The noble metals notched small gains only, with platinum adding $1 at $1,773 and palladium climbing $2 to $715 the ounce. Rhodium traded at $1,825 per ounce as of the latest price-check in New York. Investors in the platinum-group metals space who feared that the advent of electric vehicles might negatively impact the demand for such metals might be less nervous of late.
Despite the dazzling displays of plug-in cars by BMW and Renault at the Frankfurt motor show, it turns out that issues such as charging times and driving range are keeping consumers from readily embracing the future of the automobile just yet. Nissan expected to sell as many as 25.000 electric Leaf vehicles in the US in its first year out. It sold fewer than 6.200 of them through the month of August.
Most major market’ price movements appeared lackluster this morning, despite S&P’s overnight downgrade of Italian sovereign debt. Greece lived to see another default-free day despite a 100% level of betting positioning that expects it and the entire European Union (and currency) to go belly-up. Fitch’s Ratings cautioned the bond and euro vigilantes that, odds-wise, they might just be plain wrong. Overall, the trade appeared to have taken the customary wait-and-see attitude that prevails in and around Fed meeting time.

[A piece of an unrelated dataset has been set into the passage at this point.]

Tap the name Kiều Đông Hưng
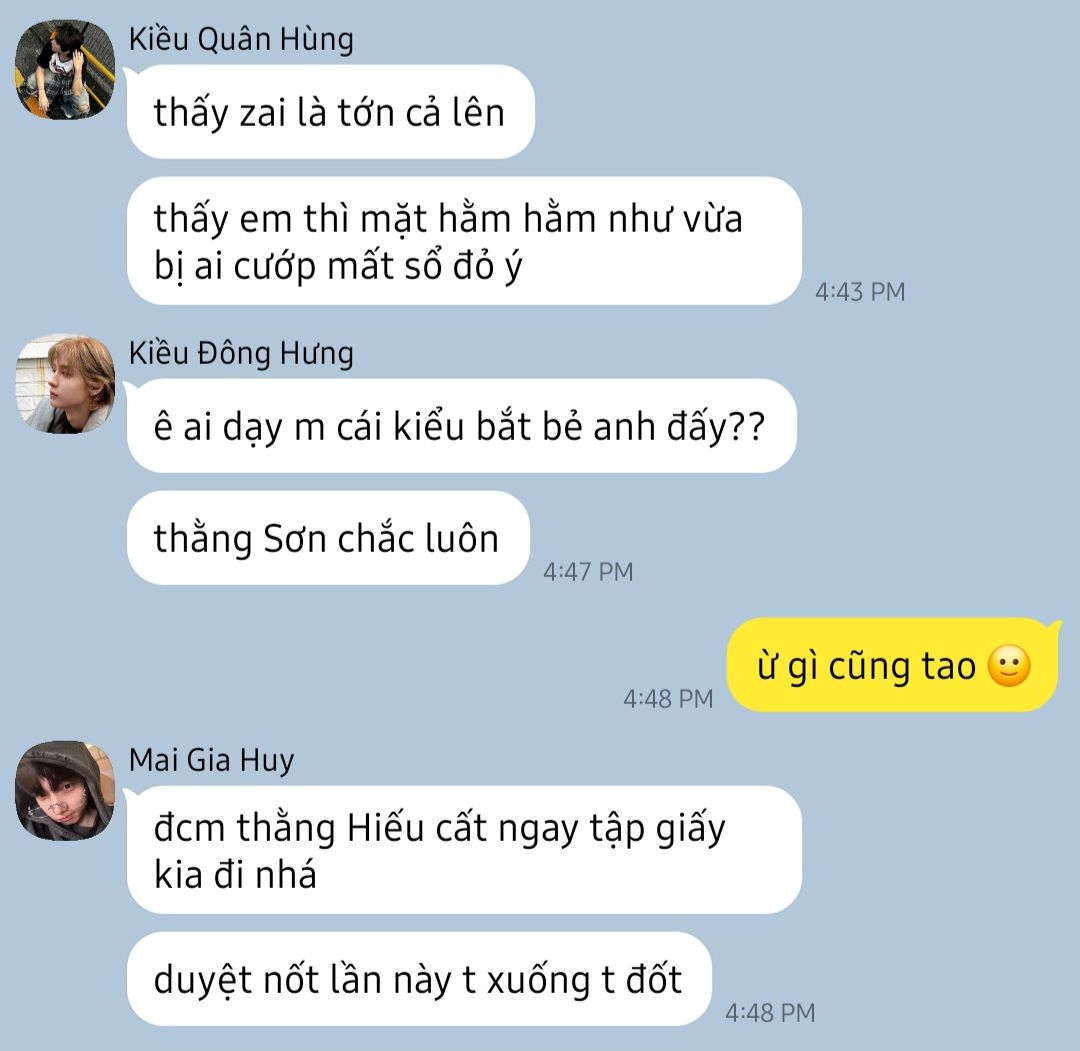The image size is (1080, 1051). [x=241, y=353]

Thus, we might get a somewhat less fuzzy picture (despite intra-day possible rallies here) of where these markets might be headed next after tomorrow’s closing bell. In the interim, there is a modicum of optimism manifest in equities, based on the hopes that Greek debt talks and a possible stimulus of some type courtesy of the Fed could bring some much-needed stability to the markets and allow some better economic growth to take place.
Speaking of such growth, we can count the IMF out for the moment as signing on to such a (better than up to now) scenario. Newly-installed managing director Christine Lagarde said today that (albeit) “Overall, global growth is continuing” it is “slowing down.” Her institution now expects world economic output to rise by 4% this year as well as next.
While that is not a shabby number by any means, it is still substantially below the previously achieved 5.1% level the world experienced in 2010. As for the USA, the IMF now expects growth for the current year to come in a full percentage below the previously estimated 2.5% level. The IMF also praised President Obama’s recently-tendered jobs program and took quite a dovish stance on policies of tightening by central banks, given current economic realities. “Over to you, Mr. Bernake, then over to you, Mr. Obama.” The ball is in play, and being passed.